### PROBLEM DESCRIPTION
Your reply should be made up of every line in the records below that holds the string "computer".

Stored data entries:
= Beginning of Section =
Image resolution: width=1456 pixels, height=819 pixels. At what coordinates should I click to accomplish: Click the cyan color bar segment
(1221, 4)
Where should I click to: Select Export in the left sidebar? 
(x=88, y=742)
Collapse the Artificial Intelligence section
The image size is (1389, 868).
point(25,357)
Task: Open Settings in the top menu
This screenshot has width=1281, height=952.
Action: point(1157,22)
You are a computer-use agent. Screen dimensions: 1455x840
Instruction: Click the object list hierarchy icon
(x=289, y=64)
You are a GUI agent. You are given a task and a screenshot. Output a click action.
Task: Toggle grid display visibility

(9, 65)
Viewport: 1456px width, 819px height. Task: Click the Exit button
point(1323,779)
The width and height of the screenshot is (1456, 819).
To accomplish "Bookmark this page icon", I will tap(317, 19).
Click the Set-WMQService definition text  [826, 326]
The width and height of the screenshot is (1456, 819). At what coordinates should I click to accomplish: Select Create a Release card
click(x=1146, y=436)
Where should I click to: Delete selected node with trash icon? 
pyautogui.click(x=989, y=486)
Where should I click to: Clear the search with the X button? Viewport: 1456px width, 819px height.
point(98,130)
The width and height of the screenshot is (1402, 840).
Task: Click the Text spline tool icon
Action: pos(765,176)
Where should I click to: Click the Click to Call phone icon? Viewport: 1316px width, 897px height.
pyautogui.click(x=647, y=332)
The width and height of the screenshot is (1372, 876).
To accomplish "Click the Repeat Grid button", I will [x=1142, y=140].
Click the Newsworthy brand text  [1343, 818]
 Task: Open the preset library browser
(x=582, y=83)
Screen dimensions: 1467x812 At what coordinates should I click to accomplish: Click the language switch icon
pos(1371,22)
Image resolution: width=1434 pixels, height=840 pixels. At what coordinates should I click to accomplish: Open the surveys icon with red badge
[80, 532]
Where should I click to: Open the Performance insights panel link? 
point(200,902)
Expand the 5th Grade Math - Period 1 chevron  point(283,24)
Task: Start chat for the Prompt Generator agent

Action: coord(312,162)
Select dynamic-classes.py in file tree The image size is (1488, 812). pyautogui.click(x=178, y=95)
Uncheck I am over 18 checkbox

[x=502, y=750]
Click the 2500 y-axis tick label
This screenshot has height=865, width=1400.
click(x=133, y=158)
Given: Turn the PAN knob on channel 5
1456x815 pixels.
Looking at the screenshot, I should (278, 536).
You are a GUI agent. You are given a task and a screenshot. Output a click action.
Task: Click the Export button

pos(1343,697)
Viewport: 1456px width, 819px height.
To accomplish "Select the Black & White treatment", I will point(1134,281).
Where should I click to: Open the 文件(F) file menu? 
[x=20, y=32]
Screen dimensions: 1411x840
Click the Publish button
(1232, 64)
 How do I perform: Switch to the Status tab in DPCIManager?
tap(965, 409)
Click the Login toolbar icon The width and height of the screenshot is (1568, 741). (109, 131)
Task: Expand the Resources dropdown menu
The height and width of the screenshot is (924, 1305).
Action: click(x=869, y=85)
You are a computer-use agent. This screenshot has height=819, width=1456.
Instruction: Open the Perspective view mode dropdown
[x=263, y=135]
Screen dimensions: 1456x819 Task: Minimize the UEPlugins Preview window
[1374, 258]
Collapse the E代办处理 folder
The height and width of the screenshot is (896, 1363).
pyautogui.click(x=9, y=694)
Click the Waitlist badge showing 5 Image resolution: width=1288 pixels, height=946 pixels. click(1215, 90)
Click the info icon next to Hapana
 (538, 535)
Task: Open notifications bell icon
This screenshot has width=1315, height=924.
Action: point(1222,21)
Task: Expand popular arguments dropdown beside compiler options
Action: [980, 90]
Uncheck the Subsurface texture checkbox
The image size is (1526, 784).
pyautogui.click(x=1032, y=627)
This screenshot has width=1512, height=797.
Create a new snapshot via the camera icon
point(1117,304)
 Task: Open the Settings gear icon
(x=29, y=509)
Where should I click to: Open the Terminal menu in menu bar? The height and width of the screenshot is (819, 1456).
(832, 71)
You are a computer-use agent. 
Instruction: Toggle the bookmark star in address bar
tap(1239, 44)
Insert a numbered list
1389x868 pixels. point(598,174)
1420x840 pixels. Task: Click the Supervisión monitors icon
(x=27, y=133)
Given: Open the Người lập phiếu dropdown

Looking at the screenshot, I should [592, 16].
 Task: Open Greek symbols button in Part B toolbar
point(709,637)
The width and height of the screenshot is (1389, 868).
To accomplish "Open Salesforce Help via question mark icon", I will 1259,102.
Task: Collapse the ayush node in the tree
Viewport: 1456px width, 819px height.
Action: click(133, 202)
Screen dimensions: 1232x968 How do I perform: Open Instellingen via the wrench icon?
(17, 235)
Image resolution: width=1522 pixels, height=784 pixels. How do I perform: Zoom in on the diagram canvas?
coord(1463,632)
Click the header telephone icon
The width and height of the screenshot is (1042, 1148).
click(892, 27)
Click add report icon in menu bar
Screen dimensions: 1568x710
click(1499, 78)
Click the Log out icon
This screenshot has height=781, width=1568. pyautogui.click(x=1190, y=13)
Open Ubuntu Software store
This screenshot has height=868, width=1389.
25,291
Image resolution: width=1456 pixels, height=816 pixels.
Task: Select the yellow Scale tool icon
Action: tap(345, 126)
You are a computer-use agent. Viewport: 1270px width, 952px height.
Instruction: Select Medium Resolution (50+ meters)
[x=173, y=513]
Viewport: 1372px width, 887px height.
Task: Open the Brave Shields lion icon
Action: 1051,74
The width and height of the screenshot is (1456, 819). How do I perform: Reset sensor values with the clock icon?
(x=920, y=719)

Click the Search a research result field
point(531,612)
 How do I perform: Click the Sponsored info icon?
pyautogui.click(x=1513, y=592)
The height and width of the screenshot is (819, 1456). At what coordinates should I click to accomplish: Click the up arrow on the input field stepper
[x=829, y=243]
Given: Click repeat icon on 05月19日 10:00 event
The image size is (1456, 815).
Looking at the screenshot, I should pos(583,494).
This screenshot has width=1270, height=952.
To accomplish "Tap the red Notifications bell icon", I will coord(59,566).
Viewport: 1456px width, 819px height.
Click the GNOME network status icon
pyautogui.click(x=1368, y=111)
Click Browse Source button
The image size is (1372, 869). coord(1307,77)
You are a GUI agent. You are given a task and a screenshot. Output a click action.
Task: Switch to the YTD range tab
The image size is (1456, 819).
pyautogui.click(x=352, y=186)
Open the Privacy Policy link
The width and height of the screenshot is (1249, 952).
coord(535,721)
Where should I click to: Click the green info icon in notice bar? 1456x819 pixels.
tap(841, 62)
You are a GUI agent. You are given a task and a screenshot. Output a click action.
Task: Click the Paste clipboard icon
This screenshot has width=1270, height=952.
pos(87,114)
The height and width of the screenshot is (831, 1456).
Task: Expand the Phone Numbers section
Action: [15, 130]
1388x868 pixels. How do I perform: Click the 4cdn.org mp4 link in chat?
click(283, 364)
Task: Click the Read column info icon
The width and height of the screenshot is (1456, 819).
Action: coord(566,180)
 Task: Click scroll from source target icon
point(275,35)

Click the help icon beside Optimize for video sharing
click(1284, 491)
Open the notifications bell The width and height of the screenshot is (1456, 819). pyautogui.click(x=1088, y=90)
= End of Section =
### OUTPUT BELOW
You are a computer-use agent. Screen dimensions: 1455x840
You are a computer-use agent. This screenshot has height=819, width=1456.
You are a computer-use agent. 
You are a computer-use agent. Viewport: 1270px width, 952px height.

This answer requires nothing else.